Active clinical trials for "Carcinoma, Hepatocellular"

This study is conducted to evaluate the efficacy of drug-eluting bead transarterial chemoembolization (DEB-TACE) compared with conventional transarterial chemoembolization (cTACE) as the conversion therapy for unresectable large hepatocellular carcinoma (HCC).

This is an open label, multi-center, phaseⅡstudy to evaluate the efficacy and safety of TACE sequential tislelizumab as adjuvant therapy in hepatocellular carcinoma (HCC) patients who are at high risk of recurrence after curative resection.

There is an unmet need for patients with intermediate stage hepatocellular carcinoma (HCC).
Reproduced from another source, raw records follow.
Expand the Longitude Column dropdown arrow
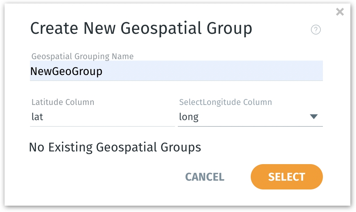Image resolution: width=356 pixels, height=212 pixels. (x=314, y=117)
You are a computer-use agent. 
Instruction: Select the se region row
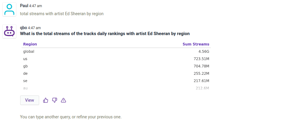25,81
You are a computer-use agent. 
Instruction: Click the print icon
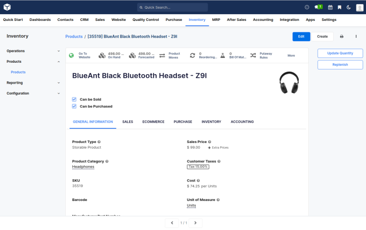pos(342,37)
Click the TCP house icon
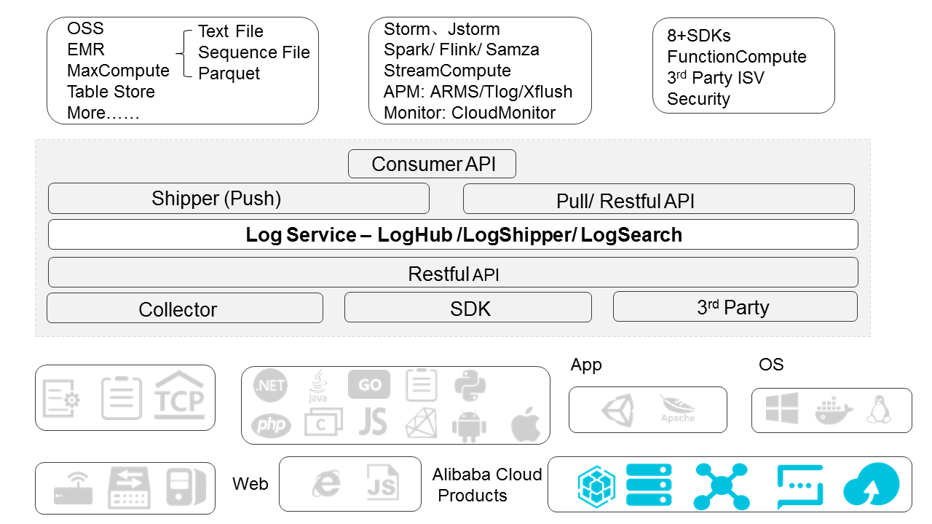This screenshot has height=524, width=932. click(180, 397)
It is known that local tumor ablation can increase tumor immunogenicity by releasing tumor associated antigens, potentially increasing the response to immune therapy not just locally, but systemically. In addition, there is now positive data with immune therapy in advanced HCC, there is renewed interest in the combination of local therapy and systemic therapy in Barcelona Clinic Liver Clinic B (BCLC B) patients with systemic therapies other than sorafenib. Based on this data, the investigators plan to examine the atezolizumab and bevacizumab combination with Transarterial Chemoembolization (TACE) in patients with BCLC B HCC.
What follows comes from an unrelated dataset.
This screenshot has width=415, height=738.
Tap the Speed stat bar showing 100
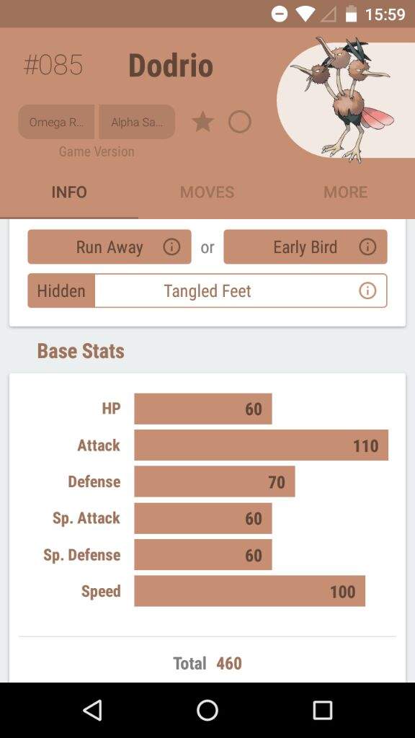coord(249,591)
single-center clinical trial studies have verified the safety and effectiveness of transcatheter arterial chemoembolization (TACE) combined with lenvatinib in preventing postoperative recurrence of microvascular invasion (MVI) positive HCC patients. Explore a new clinical first-line treatment plan for patients with liver cancer microvascular invasion after surgery.

This is a single-arm, exploratory study to evaluate the efficacy and safety of HAIC in combination with sintilimab and bevacizumab in the first line treatment of patients with BCLC-C hepatocellular carcinoma.
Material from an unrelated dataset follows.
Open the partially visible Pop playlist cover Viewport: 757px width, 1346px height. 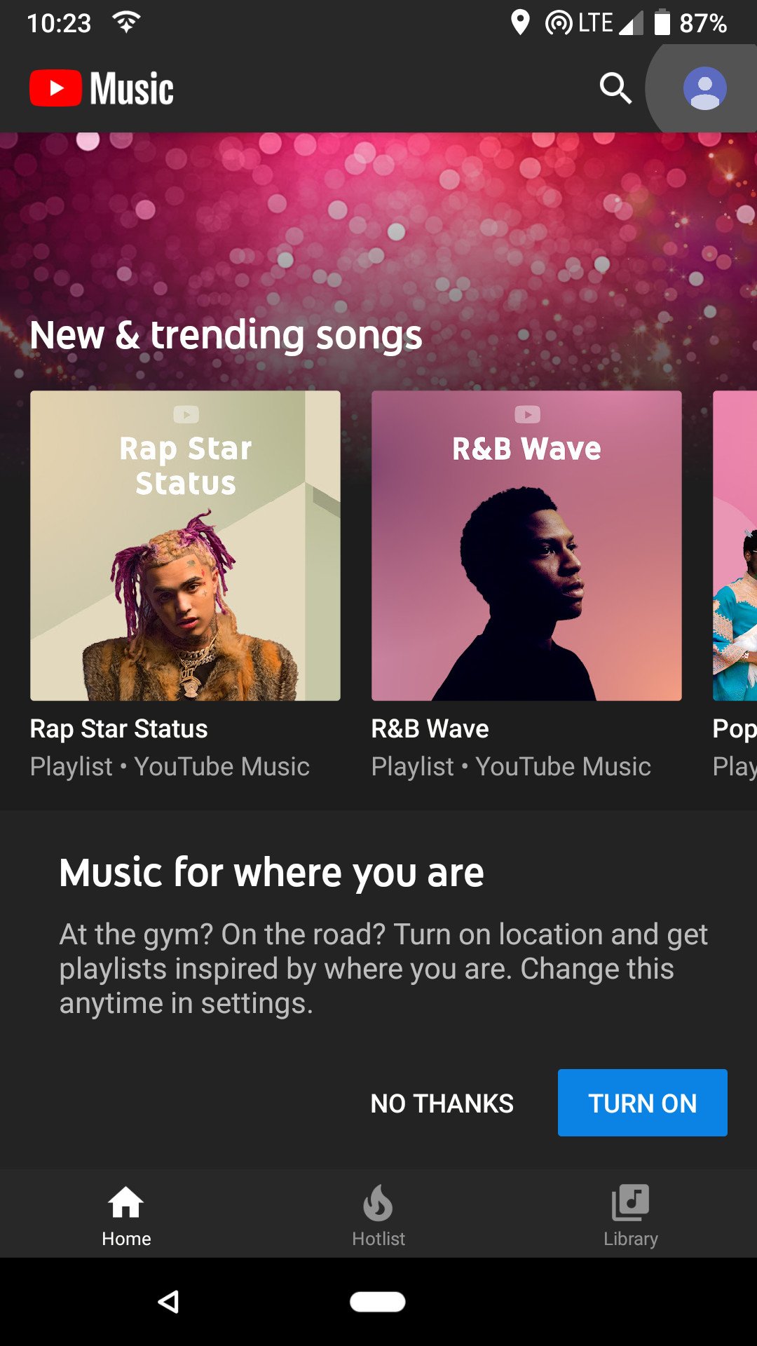[735, 545]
Hepatocellular carcinoma (HCC) is the most common primary liver cancer. Hepatectomy is a curable and effective method. However, the recurrence rate is as high as 50%~70% in 5 years after surgery. Perioperative treatment with immunotherapy combined with target therapy is expected to improve the patient's prognosis. This study aims to evaluate the efficacy, safety and tolerability of camrelizumab combined with apatinib mesylate in the perioperative period of resectable hepatocellular carcinoma. The primary purpose of this study is to evaluate recurrence-free survival (RFS) of camrelizumab combined with apatinib mesylate in the perioperative period of hepatocellular carcinoma (CNLC Ib-IIIa). The secondary research purpose is to evaluate the R0 resection rate, the rate of subjects with major pathological response, the rate of subjects with pathological complete response, event-free survival (EFS), overall survival and 12-months recurrence-free survival of camrelizumab combined with apatinib mesylate in the perioperative period of resectable hepatocellular carcinoma. The safety and tolerability is also evaluated.

Rebleeding rate is high in hepatocellular carcinoma (HCC) patients with variceal bleeding despite conventional endoscopic therapies for esophageal and gastric varices (EV, GV). Secondary prevention of variceal rebleeding was reported to improve outcomes of HCC patients, but the optimal endoscopic approach is not well defined. In this difficult-to-manage population, variceal rebleeding rates remain substantial after conventional endoscopic therapies. n recent studies by others and our group on direct EUS-guided therapy for varices in cirrhotic patients, high technical success (90 - 100%), low post-treatment rebleeding rate (3 - 11%) and low adverse event rate (~3%) have been reported for GV treatment by cyanoacrylate glue injection, coiling or a combination of both, and for cyanoacrylate glue injection or coiling of EV refractory to variceal band ligation (VBL). This study aims to compare rebleeding rates after secondary prevention by EUS-guided therapy or conventional endoscopic therapy in HCC patients with recent variceal bleeding.

This study is evaluating the safety and tolerability of neoadjuvant stereotactic body radiation therapy (SBRT) with atezolizumab and bevacizumab for treating resectable hepatocellular carcinoma. This study involves the following study interventions: Atezolizumab Bevacizumab Stereotactic Beam Radiation Therapy (SBRT) Surgery

The investigators propose a phase II single-arm study on using stereotactic body radiation therapy in combination with durvalumab for inoperable/unresectable hepatocellular carcinoma. In addition, the investigators will also measure the change in number and intensity of PD-L1-positive circulating tumor cells before and after stereotactic body radiation therapy and durvalumab and evaluate their correlation with treatment response.

A study that aimed to assess the safety and anti-tumor activity of CCAR031 injection in unresectable HCC patients.